Cutty sark is 18th century Scots for "short shirt": cutty (a cognate of the English language word cut) is "short, stumpy"; sark (from Old English serce "shirt") is a chemise, undergarment or nightshirt (the English word skirt, a doublet, is also of this derivation). Hyphenated, Cutty-sark was a nickname for a fictional character invented by Robert Burns, and from there has become part of an idiom in colloquial English, especially Scottish English.

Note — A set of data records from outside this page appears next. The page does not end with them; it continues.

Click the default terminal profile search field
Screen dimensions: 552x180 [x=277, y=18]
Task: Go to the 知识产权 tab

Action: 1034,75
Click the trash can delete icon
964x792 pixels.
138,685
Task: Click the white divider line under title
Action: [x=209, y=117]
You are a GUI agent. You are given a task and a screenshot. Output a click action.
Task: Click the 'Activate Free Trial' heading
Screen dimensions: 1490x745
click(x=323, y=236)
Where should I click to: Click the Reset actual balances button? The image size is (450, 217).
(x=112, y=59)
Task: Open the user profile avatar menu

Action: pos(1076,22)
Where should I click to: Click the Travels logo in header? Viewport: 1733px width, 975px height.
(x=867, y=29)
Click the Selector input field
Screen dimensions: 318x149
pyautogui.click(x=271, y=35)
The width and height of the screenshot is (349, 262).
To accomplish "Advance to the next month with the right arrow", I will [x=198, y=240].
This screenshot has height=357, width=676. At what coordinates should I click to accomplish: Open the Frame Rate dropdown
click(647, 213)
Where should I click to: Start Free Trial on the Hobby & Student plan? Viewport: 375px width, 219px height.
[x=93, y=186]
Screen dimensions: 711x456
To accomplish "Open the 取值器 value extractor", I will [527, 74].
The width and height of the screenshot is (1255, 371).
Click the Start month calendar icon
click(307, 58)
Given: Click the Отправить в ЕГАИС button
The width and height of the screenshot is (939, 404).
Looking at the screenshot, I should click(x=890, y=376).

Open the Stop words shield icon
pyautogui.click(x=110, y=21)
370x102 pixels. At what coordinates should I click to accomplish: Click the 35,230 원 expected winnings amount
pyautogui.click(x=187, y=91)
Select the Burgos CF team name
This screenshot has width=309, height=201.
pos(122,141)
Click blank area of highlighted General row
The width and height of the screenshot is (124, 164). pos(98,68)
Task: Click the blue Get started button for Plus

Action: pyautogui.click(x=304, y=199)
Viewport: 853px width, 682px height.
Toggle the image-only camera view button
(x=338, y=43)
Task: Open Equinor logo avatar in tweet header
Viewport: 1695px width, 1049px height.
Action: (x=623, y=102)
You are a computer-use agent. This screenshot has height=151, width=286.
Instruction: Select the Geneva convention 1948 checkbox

In Burns' poem Tam o' Shanter, the drunken Tam happens upon a witches' ceilidh. Among the dancing figures is a particularly beautiful young witch named Nanny (Scots pet-form of Anna), "ae winsome wench and wawlie" (line 164). She is wearing a sark which fitted her as a child but is now rather too short for her:

Her cutty sark, o' Paisley harn,
That while a lassie she had worn,
In longtitude tho' sorely scanty,
It was her best, and she was vauntie.
Ah! little kend thy reverend grannie
That sark she coft for her wee Nannie
Wi' twa pund Scots ('twas a' her riches)
Wad ever graced a dance of witches! (lines 171ff)
harn, "linnen"; vauntie, "joyous, boasting"; kend, "knew"; coft, "bought".

Tam is so enthralled by the erotic spectacle that he cannot contain himself and yells out "Weel done, Cutty-sark!" (189). The witches are now alerted to his presence and pursue him to the river, but he makes it across the bridge to safety, though not before Nannie, the "Cutty-sark" has torn the tail from his horse. The poem ends ironically with a mock warning to all men of the devilish consequences of thinking about scantily clad females.

The popularity of this poem was such that the phrase Well done, Cutty-sark! entered the English language via Scottish English as an exclamation similar to "Bravo!"

Cutty Sark (usually with a capital S) was also borrowed in a variety of contexts for names of cultural entities and products, most famously a tea clipper and a Scotch whisky. See:

  • Cutty Sark: a British sailing ship, built 1869 in Scotland (by coincidence, the highest and smallest sail on a square rigged ship such as the Cutty Sark was called the "Ladies Pantalettes")
  • Saro Cutty Sark: a British flying boat of the 1920s.
  • Cutty Sark (whisky): a Scotch whisky, founded in 1923; named after the clipper ship. The Tall Ships' Races were formerly called the Cutty Sark Tall Ships' Races under sponsorship by the whisky company.
  • Cutty Sark (band): a German heavy metal band which produced its first record in 1984.

Besides these, hotels, pubs, sports clubs and social clubs around the world have taken the words Cutty Sark into their names. In Scotland and areas with a strong Scottish ex-pat community, these are typically references to the poem; elsewhere they are more likely to be thinking of the ship.

Literary allusions to the original Cutty-sark abound. In Ulysses, James Joyce writes: "Laughing witches in red cutty sarks ride through the air on broom sticks" (p.695). Additionally, characters in Haruki Murakami's The Wind-Up Bird Chronicle drink cutty sark.